- [EXERCISE BRIEF]: You are asked to write out the full listing exactly as it stands.

- [DATA FOR THIS TASK]:
>>>

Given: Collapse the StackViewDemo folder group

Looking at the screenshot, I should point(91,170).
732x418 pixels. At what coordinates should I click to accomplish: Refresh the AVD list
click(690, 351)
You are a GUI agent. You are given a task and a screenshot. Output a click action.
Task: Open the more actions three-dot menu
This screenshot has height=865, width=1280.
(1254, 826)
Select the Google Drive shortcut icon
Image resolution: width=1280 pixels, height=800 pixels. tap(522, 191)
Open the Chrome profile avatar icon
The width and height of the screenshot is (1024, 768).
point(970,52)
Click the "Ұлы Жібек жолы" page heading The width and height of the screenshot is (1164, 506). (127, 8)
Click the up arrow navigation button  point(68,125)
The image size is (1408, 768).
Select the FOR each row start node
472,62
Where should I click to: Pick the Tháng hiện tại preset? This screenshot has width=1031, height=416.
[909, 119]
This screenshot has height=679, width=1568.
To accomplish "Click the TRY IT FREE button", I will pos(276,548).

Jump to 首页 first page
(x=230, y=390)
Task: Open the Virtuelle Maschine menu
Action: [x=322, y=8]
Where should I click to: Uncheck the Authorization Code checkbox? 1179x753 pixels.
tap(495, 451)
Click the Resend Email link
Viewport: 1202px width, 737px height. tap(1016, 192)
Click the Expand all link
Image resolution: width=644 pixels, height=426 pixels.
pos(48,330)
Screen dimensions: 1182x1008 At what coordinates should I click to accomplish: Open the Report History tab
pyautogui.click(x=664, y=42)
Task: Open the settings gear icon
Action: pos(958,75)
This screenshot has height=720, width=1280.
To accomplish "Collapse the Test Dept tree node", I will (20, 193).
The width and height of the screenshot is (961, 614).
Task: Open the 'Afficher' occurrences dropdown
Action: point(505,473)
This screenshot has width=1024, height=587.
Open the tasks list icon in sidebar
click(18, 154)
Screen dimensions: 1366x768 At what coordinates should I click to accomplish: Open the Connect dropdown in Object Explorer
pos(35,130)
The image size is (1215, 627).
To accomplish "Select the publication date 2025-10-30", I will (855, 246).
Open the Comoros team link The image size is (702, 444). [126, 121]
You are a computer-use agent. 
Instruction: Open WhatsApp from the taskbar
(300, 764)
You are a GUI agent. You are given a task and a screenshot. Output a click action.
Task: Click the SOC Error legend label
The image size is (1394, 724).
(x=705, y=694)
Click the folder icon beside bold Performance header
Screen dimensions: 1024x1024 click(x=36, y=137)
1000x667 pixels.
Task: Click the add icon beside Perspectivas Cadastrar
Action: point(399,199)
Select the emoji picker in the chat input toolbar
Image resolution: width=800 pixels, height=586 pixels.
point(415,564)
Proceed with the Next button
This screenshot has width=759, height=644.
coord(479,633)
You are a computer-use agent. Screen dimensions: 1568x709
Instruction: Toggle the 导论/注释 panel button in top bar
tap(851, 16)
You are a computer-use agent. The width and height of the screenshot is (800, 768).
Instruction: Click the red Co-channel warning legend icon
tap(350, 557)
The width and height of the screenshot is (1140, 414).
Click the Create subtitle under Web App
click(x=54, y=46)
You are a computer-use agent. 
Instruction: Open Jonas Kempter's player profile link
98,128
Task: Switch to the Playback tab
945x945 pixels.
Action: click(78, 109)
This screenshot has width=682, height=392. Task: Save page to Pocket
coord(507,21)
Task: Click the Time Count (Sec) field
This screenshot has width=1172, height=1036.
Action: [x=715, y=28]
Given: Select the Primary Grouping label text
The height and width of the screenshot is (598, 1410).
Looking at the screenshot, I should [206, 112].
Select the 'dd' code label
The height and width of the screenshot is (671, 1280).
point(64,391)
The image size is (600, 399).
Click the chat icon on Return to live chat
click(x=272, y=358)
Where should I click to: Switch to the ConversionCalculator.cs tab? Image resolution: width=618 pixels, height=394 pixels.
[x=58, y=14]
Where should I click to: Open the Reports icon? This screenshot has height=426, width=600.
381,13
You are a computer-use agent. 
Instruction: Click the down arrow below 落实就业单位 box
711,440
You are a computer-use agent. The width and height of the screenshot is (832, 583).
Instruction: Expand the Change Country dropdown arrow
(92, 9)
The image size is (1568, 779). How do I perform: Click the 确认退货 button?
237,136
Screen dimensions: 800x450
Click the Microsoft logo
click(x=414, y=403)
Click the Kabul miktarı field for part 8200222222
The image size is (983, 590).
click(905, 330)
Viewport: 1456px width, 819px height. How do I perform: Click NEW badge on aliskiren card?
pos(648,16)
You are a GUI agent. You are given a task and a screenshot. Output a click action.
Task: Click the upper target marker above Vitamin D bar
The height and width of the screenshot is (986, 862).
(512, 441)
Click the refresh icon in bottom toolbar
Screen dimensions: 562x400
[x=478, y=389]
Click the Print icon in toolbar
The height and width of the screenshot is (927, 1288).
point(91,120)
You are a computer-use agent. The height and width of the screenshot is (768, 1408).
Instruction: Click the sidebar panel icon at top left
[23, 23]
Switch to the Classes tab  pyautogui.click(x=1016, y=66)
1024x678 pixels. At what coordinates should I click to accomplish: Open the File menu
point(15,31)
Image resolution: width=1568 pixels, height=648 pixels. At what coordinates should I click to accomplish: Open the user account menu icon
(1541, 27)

<<<

- [EXERCISE ANSWER]:
Given: Collapse the StackViewDemo folder group

Looking at the screenshot, I should point(91,170).
732x418 pixels. At what coordinates should I click to accomplish: Refresh the AVD list
click(690, 351)
You are a GUI agent. You are given a task and a screenshot. Output a click action.
Task: Open the more actions three-dot menu
This screenshot has height=865, width=1280.
(1254, 826)
Select the Google Drive shortcut icon
Image resolution: width=1280 pixels, height=800 pixels. tap(522, 191)
Open the Chrome profile avatar icon
The width and height of the screenshot is (1024, 768).
point(970,52)
Click the "Ұлы Жібек жолы" page heading The width and height of the screenshot is (1164, 506). (127, 8)
Click the up arrow navigation button  point(68,125)
The image size is (1408, 768).
Select the FOR each row start node
472,62
Where should I click to: Pick the Tháng hiện tại preset? This screenshot has width=1031, height=416.
[909, 119]
This screenshot has height=679, width=1568.
To accomplish "Click the TRY IT FREE button", I will pos(276,548).

Jump to 首页 first page
(x=230, y=390)
Task: Open the Virtuelle Maschine menu
Action: [x=322, y=8]
Where should I click to: Uncheck the Authorization Code checkbox? 1179x753 pixels.
tap(495, 451)
Click the Resend Email link
Viewport: 1202px width, 737px height. tap(1016, 192)
Click the Expand all link
Image resolution: width=644 pixels, height=426 pixels.
pos(48,330)
Screen dimensions: 1182x1008 At what coordinates should I click to accomplish: Open the Report History tab
pyautogui.click(x=664, y=42)
Task: Open the settings gear icon
Action: pos(958,75)
This screenshot has height=720, width=1280.
To accomplish "Collapse the Test Dept tree node", I will (20, 193).
The width and height of the screenshot is (961, 614).
Task: Open the 'Afficher' occurrences dropdown
Action: point(505,473)
This screenshot has width=1024, height=587.
Open the tasks list icon in sidebar
click(18, 154)
Screen dimensions: 1366x768 At what coordinates should I click to accomplish: Open the Connect dropdown in Object Explorer
pos(35,130)
The image size is (1215, 627).
To accomplish "Select the publication date 2025-10-30", I will (855, 246).
Open the Comoros team link The image size is (702, 444). [126, 121]
You are a computer-use agent. 
Instruction: Open WhatsApp from the taskbar
(300, 764)
You are a GUI agent. You are given a task and a screenshot. Output a click action.
Task: Click the SOC Error legend label
The image size is (1394, 724).
(x=705, y=694)
Click the folder icon beside bold Performance header
Screen dimensions: 1024x1024 click(x=36, y=137)
1000x667 pixels.
Task: Click the add icon beside Perspectivas Cadastrar
Action: point(399,199)
Select the emoji picker in the chat input toolbar
Image resolution: width=800 pixels, height=586 pixels.
point(415,564)
Proceed with the Next button
This screenshot has width=759, height=644.
coord(479,633)
You are a computer-use agent. Screen dimensions: 1568x709
Instruction: Toggle the 导论/注释 panel button in top bar
tap(851, 16)
You are a computer-use agent. The width and height of the screenshot is (800, 768).
Instruction: Click the red Co-channel warning legend icon
tap(350, 557)
The width and height of the screenshot is (1140, 414).
Click the Create subtitle under Web App
click(x=54, y=46)
You are a computer-use agent. 
Instruction: Open Jonas Kempter's player profile link
98,128
Task: Switch to the Playback tab
945x945 pixels.
Action: click(78, 109)
This screenshot has width=682, height=392. Task: Save page to Pocket
coord(507,21)
Task: Click the Time Count (Sec) field
This screenshot has width=1172, height=1036.
Action: [x=715, y=28]
Given: Select the Primary Grouping label text
The height and width of the screenshot is (598, 1410).
Looking at the screenshot, I should [206, 112].
Select the 'dd' code label
The height and width of the screenshot is (671, 1280).
point(64,391)
The image size is (600, 399).
Click the chat icon on Return to live chat
click(x=272, y=358)
Where should I click to: Switch to the ConversionCalculator.cs tab? Image resolution: width=618 pixels, height=394 pixels.
[x=58, y=14]
Where should I click to: Open the Reports icon? This screenshot has height=426, width=600.
381,13
You are a computer-use agent. 
Instruction: Click the down arrow below 落实就业单位 box
711,440
You are a computer-use agent. The width and height of the screenshot is (832, 583).
Instruction: Expand the Change Country dropdown arrow
(92, 9)
The image size is (1568, 779). How do I perform: Click the 确认退货 button?
237,136
Screen dimensions: 800x450
Click the Microsoft logo
click(x=414, y=403)
Click the Kabul miktarı field for part 8200222222
The image size is (983, 590).
click(905, 330)
Viewport: 1456px width, 819px height. How do I perform: Click NEW badge on aliskiren card?
pos(648,16)
You are a GUI agent. You are given a task and a screenshot. Output a click action.
Task: Click the upper target marker above Vitamin D bar
The height and width of the screenshot is (986, 862).
(512, 441)
Click the refresh icon in bottom toolbar
Screen dimensions: 562x400
[x=478, y=389]
Click the Print icon in toolbar
The height and width of the screenshot is (927, 1288).
point(91,120)
You are a computer-use agent. The height and width of the screenshot is (768, 1408).
Instruction: Click the sidebar panel icon at top left
[23, 23]
Switch to the Classes tab  pyautogui.click(x=1016, y=66)
1024x678 pixels. At what coordinates should I click to accomplish: Open the File menu
point(15,31)
Image resolution: width=1568 pixels, height=648 pixels. At what coordinates should I click to accomplish: Open the user account menu icon
(1541, 27)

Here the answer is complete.